_Instructions for the task_
Continue the column on rebuilding Palestine after the Mecca Agreement, picking up after its last sentence; the entries that follow it are not part of the column.

_Text shown_
Joharah Baker: Building Palestine

By Joharah Baker

In tandem with the hopes for a successful formation of a Palestinian national unity government, following the Fateh-Hamas signing of the Mecca Agreement last week, cautiously optimistic voices calling for the rebuilding of a tattered and torn Palestine are starting to be heard.

For years, as Israeli occupation measures and internal disputes ravaged the West Bank and Gaza, potential investors and businesspeople were forced to put their plans on hold until the conditions were ripe for any real nation building. Today, with the hopes that a viable and unified Palestinian government may finally come to fruition, these plans are back in the headlines, including a plan to build a new Palestinian city between Ramallah and Jericho at a cost of $33 million.

According to Abdel Malik Jaber, executive director of the Paltel Group, the proposed city would include 7,000 housing units that could accommodate up to 50,000 people. The new city would also be home to schools and health centers and would create job opportunities for thousands of unemployed Palestinians.

The plan is ambitious, to say the least, and depends on a myriad of factors and conditions. Palestinians know all too well how fragile any investment in the Palestinian territories is given the volatility of the political situation. They also know that any money flowing into the territories could literally go up in smoke in the blink of any eye.

_Data under study_
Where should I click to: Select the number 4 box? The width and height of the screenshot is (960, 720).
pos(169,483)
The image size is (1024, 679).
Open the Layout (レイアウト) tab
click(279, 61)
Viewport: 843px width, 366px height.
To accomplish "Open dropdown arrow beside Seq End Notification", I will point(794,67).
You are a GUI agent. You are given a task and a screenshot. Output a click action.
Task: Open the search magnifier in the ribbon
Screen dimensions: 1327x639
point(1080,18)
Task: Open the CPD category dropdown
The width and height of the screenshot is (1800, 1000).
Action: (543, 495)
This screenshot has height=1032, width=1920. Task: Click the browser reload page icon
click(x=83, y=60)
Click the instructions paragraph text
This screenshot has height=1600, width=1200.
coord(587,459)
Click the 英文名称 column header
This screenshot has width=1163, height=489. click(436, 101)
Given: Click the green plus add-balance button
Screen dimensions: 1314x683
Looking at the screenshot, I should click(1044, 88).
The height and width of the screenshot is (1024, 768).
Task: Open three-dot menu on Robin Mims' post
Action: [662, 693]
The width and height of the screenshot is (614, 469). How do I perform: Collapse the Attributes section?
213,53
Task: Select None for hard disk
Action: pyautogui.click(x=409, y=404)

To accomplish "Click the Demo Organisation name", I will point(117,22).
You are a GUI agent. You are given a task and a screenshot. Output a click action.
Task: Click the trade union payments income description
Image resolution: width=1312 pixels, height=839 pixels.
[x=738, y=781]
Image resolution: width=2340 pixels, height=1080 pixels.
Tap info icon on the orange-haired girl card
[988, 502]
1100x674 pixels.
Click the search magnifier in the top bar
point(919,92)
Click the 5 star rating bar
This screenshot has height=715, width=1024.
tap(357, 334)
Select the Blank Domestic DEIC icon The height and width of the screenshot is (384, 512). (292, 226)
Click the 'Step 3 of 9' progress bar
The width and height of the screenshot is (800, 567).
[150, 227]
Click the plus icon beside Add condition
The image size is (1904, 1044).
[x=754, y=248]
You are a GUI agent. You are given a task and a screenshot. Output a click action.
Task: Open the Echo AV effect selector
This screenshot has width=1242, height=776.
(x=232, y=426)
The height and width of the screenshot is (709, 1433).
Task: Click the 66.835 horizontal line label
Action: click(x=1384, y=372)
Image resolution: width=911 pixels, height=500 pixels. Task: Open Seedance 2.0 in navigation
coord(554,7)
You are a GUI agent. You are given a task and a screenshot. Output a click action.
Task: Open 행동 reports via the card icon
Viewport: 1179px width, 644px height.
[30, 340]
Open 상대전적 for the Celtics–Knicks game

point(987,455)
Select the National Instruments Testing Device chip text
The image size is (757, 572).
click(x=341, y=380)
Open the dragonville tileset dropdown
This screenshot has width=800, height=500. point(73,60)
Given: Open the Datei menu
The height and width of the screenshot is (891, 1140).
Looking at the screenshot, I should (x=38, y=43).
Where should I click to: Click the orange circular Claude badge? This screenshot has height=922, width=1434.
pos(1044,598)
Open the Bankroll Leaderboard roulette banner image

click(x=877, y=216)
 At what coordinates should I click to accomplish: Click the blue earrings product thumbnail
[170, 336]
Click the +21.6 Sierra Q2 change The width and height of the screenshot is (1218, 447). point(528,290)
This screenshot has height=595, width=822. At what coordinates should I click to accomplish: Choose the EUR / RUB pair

_Response area_
These lessons were learned long ago, after the Oslo Accords were signed in 1993. Late President Yasser Arafat made a hero’s homecoming to the Palestinian territories in 1994 after years of exile, bringing with him the hopes of freedom and the long-awaited dream: an independent and free Palestine.

For the next six years, on the surface, prospects for a lasting peace seemed closer than ever, although anyone who looked twice would have realized that the Palestinians along with the Israelis and the international community were only contributing to the creation of a façade, which would soon come crashing down around us.

While Palestinian expatriates began returning to their motherland and local and foreign investors and international aid organizations started pouring money into the parched territories, long craving stability and economic prosperity, Israel was creating its own facts on the ground. Under the false pretext that we were in our “last quarter of an hour” before liberation, Israel was erecting more checkpoints, carefully laying plans for the days to come, which evidently did not include a viable Palestinian state in the blueprints.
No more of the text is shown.